Chuah confirmed that the probe was still under Section 420 for cheating, but declined to reveal more about the case with the investigation still ongoing.
“If we find grounds to press charges, then we will file charges in Penang, based on the report,” he said.
JJPTR made headlines in April after its founder, Lee, 28, claimed that the company’s forex trading account had been hacked, causing losses of over RM1.7 billion.
JJPTR had claimed to be involved in forex trading. Members invested between US$25 (RM107.48) and US$1,000 for a monthly return of 20%.
Lee pledged to refund investors who had lost their money in the forex trading scheme in stages and to reimburse new investors whose funds had not been traded.
Only some investors received their refunds, as the exercise was “disrupted” by Lee’s arrest by the police on May 16 in Petaling Jaya along with his two aides.
The arrests followed raids on May 12 by the police, Bank Negara Malaysia and several other federal authorities on JJPTR premises in Penang, where the company had its headquarters. Authorities also froze five JJPTR bank accounts.
On May 19, The Star quoted police sources as saying tens of millions of ringgit might had been moved overseas, and that they had found no trace of JPTR’s computers being hacked and proof of involvement in forex trading activities.
Lee and his aides were remanded for investigations in Klang in Selangor, Bukit Mertajam in Penang, and Taiping in Perak before their release on May 23. He had since been incommunicado.
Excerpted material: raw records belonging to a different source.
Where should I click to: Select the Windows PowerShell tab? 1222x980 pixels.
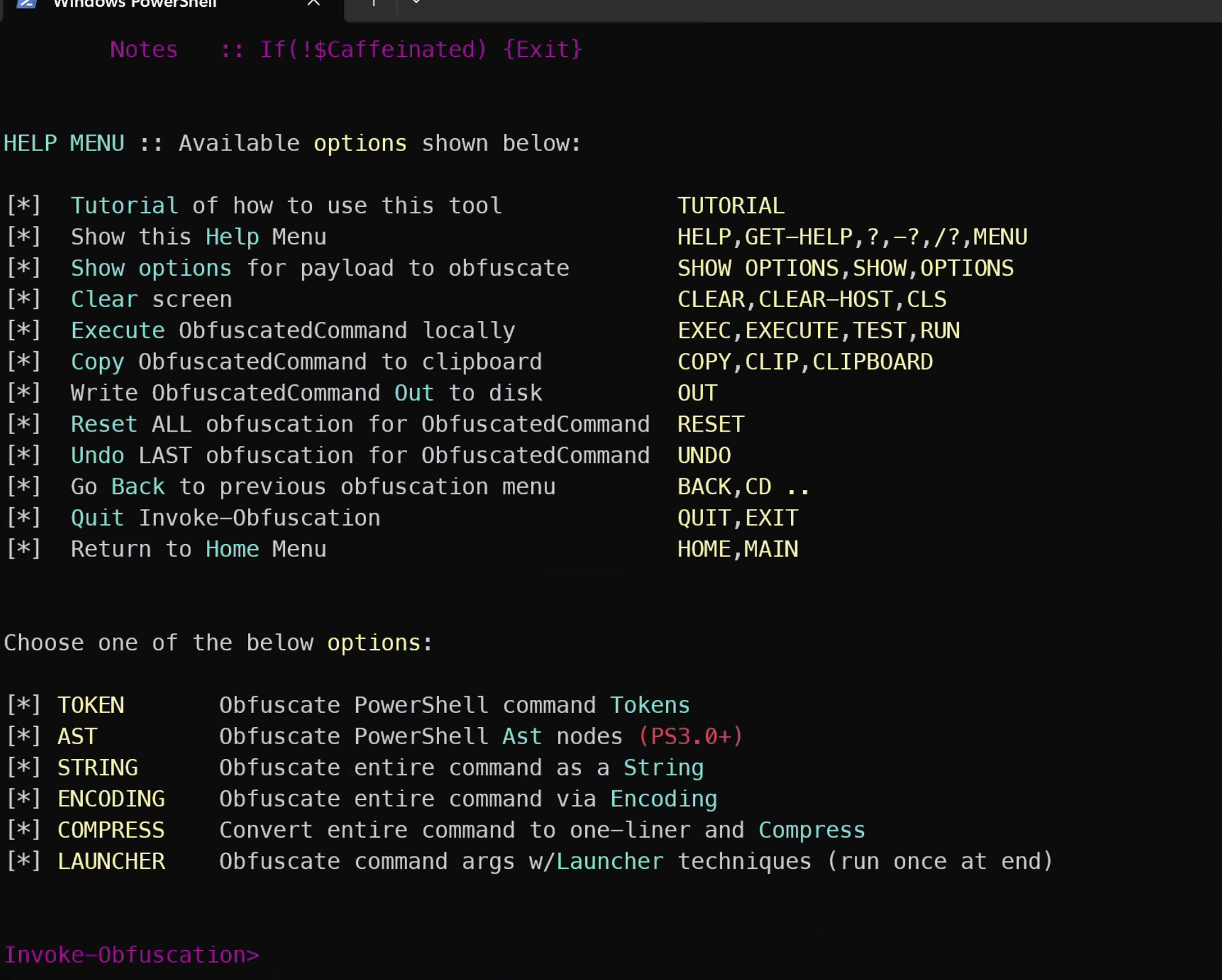point(135,4)
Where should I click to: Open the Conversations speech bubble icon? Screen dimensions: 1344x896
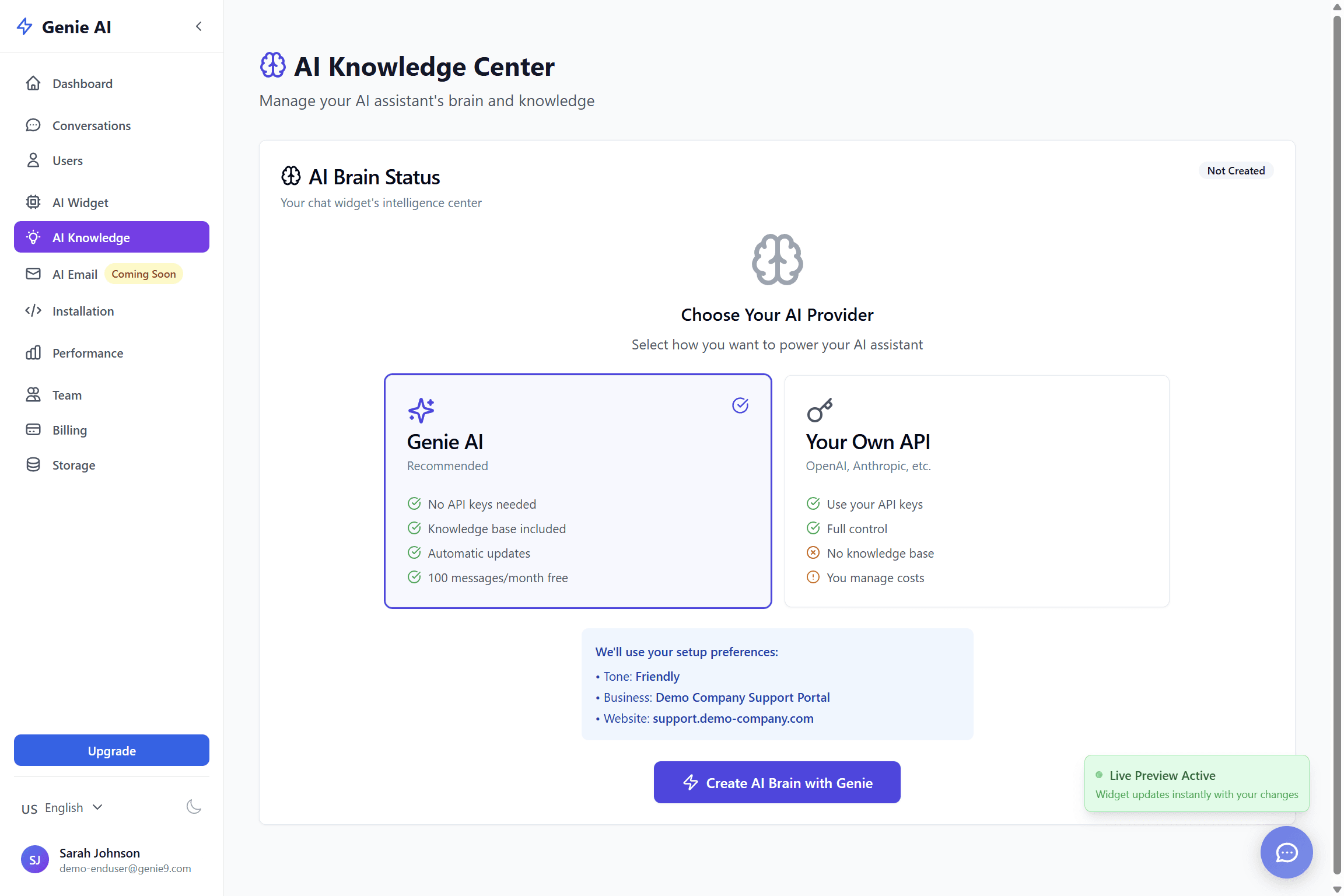click(x=33, y=125)
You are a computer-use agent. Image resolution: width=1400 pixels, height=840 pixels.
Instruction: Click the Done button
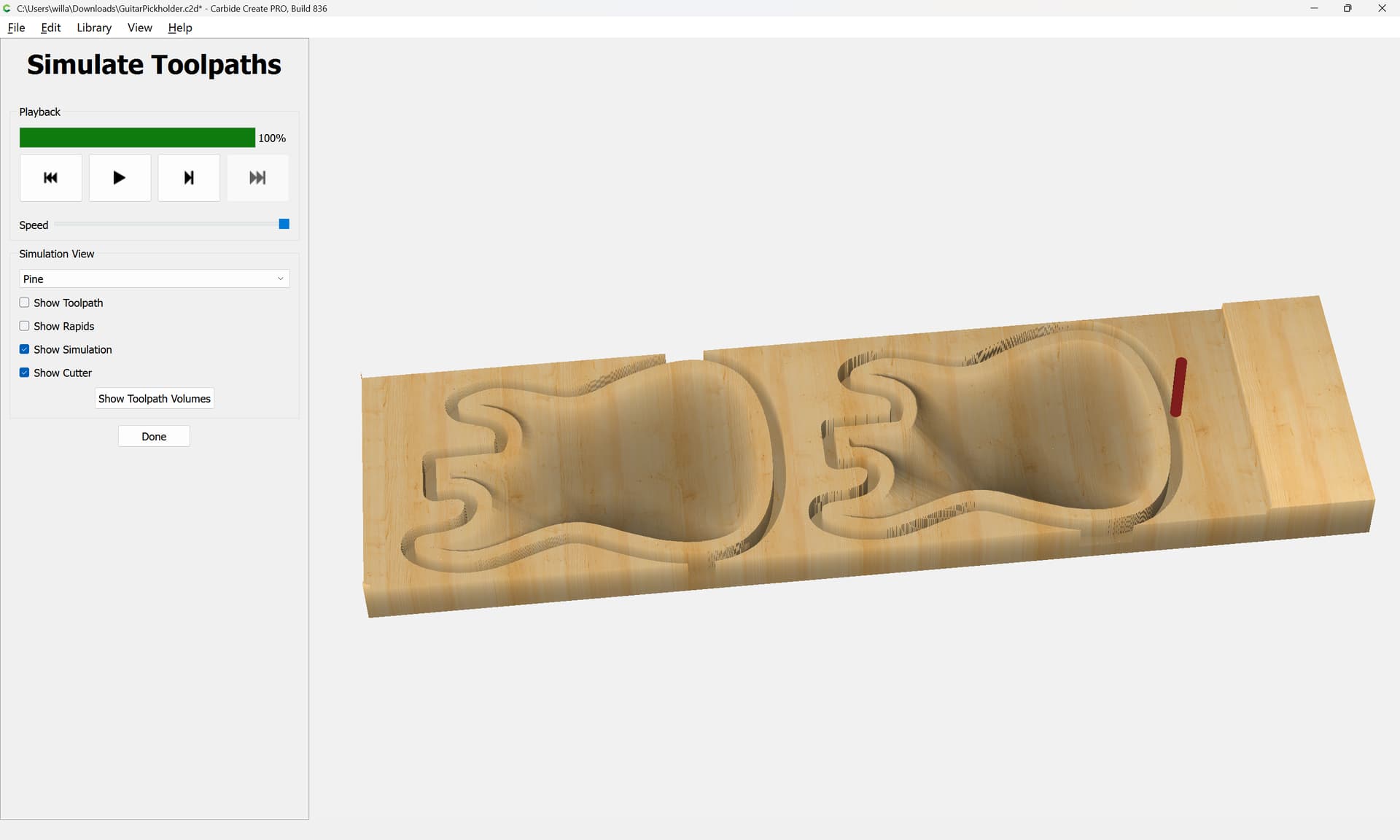[154, 437]
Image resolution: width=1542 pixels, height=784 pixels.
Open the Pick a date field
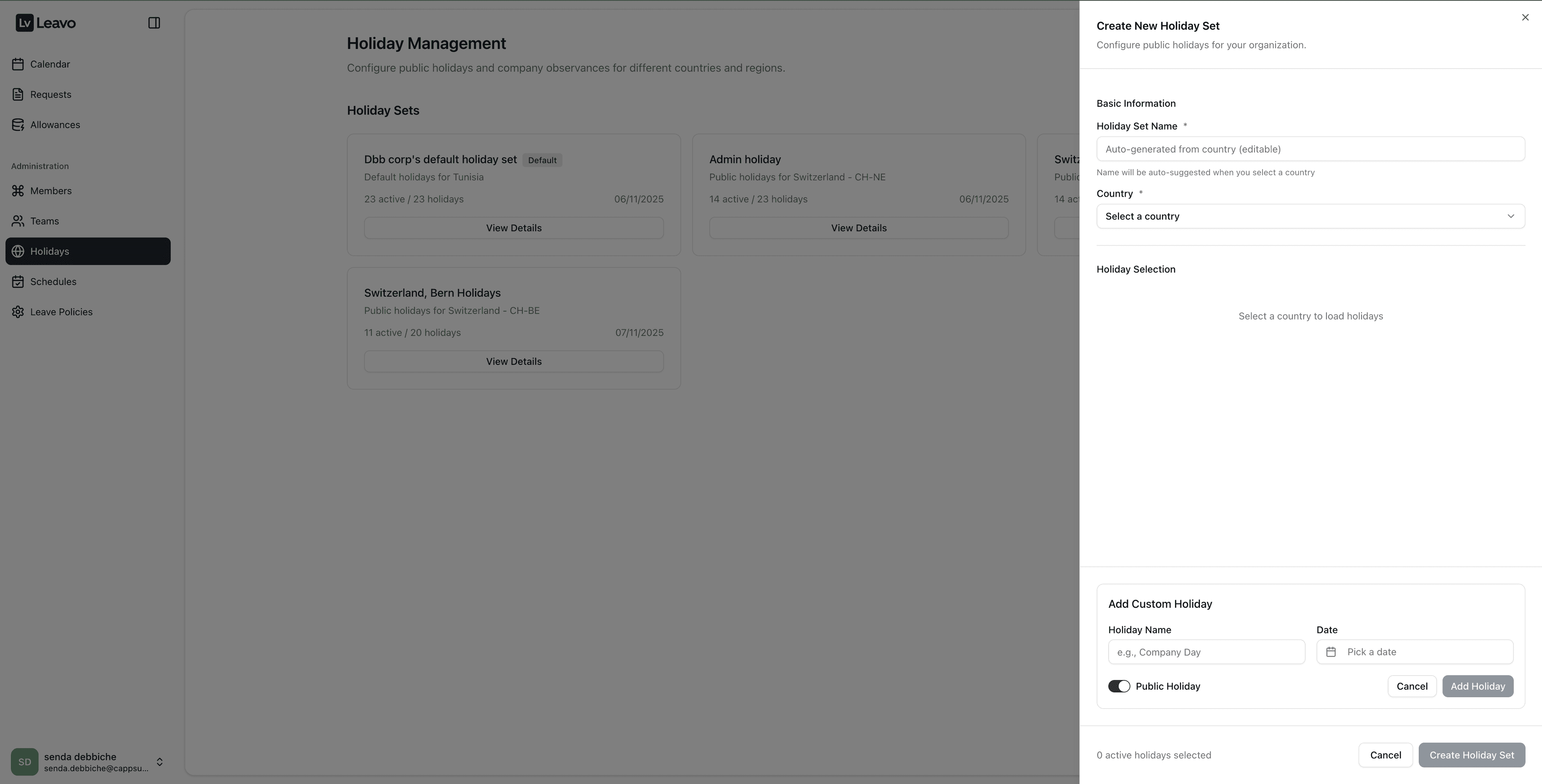click(x=1414, y=652)
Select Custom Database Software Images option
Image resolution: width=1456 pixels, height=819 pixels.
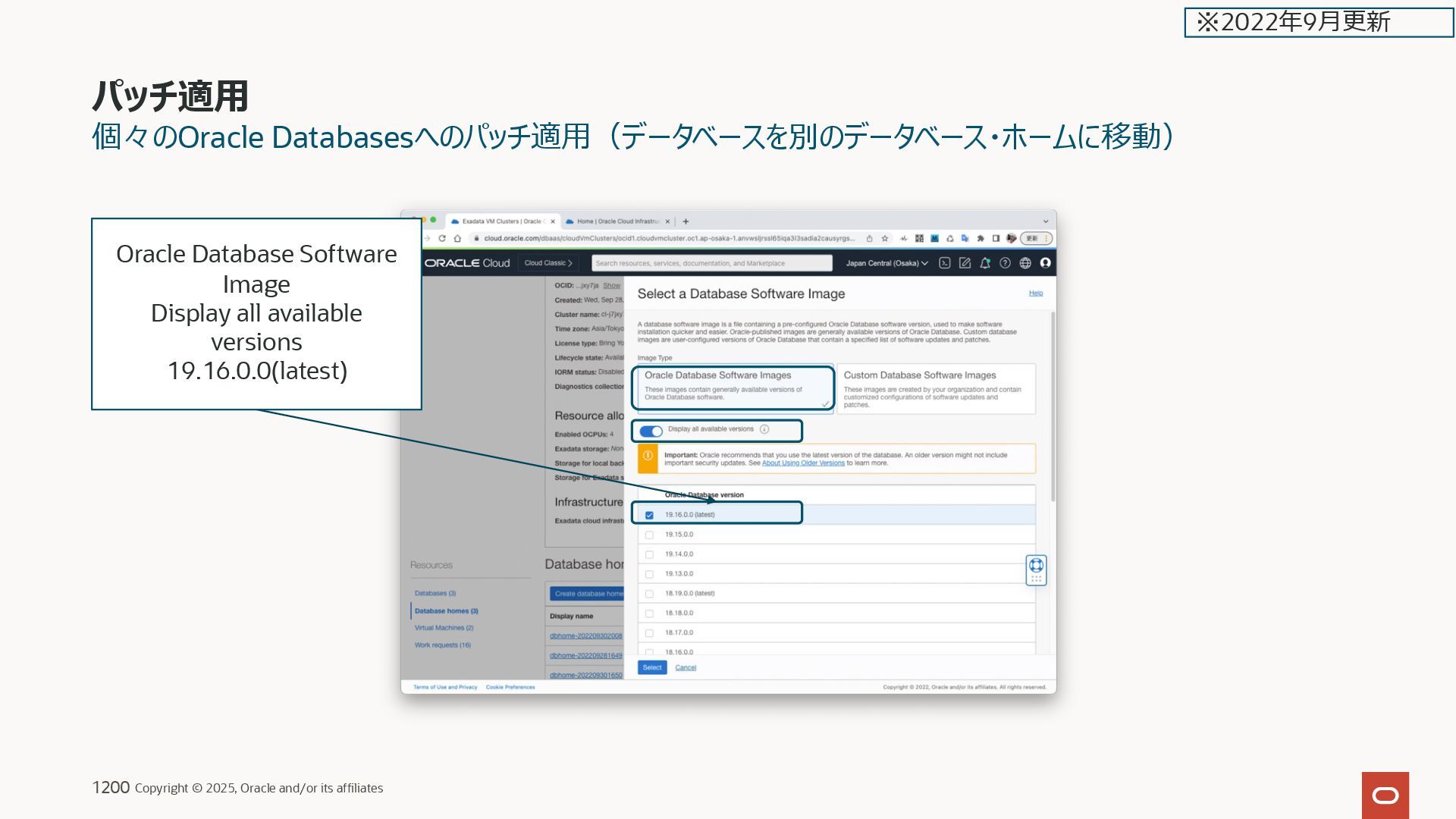point(936,388)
Prior to his arrest, Lee had used Facebook to update his investors on the situation and the refunding exercise. He even announced a new scheme to replace the old forex scheme.
But the only activities on the Facebook page now are posts by a few individuals blasting JJPTR and asking for their money in the comments section.
The Malaysian Insight reached Lee’s father, Dr Lee Thean Chye, a former assistant professor previously attached to a private college in Johor, on Monday, but he refused to comment.
“Nothing. No comment,” he said when asked if there were updates on his son’s case. – June 28, 2017.